News Farma (NF) | Este estudo apresenta um retrato da epilepsia nos hospitais públicos em Portugal. Qual foi o racional por detrás desta iniciativa?
Nuno Canas (NC) | O principal objetivo deste estudo foi quantificar os internamentos relacionados com a epilepsia nos hospitais públicos portugueses entre 2015 e 2018, tentando deste modo avaliar o impacto que esta patologia tem no Sistema Nacional de Saúde (SNS).
NF | Quais foram os principais desafios durante esta análise, visto ainda se desconhecer o real impacto que tem no SNS?

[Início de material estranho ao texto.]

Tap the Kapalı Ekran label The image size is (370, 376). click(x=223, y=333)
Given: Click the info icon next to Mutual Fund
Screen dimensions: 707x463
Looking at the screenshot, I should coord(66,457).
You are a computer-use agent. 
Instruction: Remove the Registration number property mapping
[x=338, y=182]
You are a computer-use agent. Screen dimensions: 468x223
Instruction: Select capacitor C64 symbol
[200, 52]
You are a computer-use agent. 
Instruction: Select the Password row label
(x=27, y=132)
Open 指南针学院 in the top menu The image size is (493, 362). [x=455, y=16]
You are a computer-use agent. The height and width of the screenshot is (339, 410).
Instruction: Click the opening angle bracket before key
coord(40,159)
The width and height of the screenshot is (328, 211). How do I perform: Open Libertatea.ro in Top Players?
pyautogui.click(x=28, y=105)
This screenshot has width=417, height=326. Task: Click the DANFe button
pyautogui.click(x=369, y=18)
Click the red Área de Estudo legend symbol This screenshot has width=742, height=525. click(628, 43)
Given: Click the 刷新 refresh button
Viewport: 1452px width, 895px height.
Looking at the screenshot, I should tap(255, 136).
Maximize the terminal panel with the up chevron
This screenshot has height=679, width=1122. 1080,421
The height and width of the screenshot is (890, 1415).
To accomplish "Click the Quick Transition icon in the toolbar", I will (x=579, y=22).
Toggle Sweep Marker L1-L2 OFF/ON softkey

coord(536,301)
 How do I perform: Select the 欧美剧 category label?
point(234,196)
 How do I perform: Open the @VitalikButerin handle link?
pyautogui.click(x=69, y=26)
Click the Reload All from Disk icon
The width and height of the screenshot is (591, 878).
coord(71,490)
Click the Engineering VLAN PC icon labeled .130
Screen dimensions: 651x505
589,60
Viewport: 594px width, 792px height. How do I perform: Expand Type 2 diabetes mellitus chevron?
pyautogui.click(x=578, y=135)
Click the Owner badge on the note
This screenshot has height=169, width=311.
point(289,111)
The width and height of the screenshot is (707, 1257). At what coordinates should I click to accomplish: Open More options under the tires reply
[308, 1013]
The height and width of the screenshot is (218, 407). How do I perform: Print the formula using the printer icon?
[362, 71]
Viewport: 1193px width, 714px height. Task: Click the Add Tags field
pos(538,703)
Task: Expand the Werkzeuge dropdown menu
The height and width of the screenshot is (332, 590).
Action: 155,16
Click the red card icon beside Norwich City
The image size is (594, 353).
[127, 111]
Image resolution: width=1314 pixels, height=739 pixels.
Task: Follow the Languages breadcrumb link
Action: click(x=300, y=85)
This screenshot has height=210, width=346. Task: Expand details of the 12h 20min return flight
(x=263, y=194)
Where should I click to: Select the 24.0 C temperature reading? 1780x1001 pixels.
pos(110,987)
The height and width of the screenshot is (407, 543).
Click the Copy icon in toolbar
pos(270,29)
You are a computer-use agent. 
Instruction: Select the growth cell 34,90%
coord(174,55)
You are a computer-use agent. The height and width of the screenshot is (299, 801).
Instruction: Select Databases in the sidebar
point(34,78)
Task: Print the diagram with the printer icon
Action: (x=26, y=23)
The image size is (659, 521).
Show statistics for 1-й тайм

NC | O principal desafio encontrado durante o estudo foi não incluir na análise os doentes que tiveram crises sintomáticas agudas durante o internamento, ou seja, doentes que na realidade não têm epilepsia, mas sim crises provocadas por agressões agudas ao sistema nervoso central, como traumatismos cranianos, acidentes vasculares agudos ou alterações infecciosas ou metabólicas que pudessem ter desencadeado as crises. Para tal ser conseguido, foi necessário uma cuidadosa avaliação dos códigos de internamento atribuídos aos doentes.
NF | Que objetivos pretendem atingir com a divulgação dos dados recolhidos?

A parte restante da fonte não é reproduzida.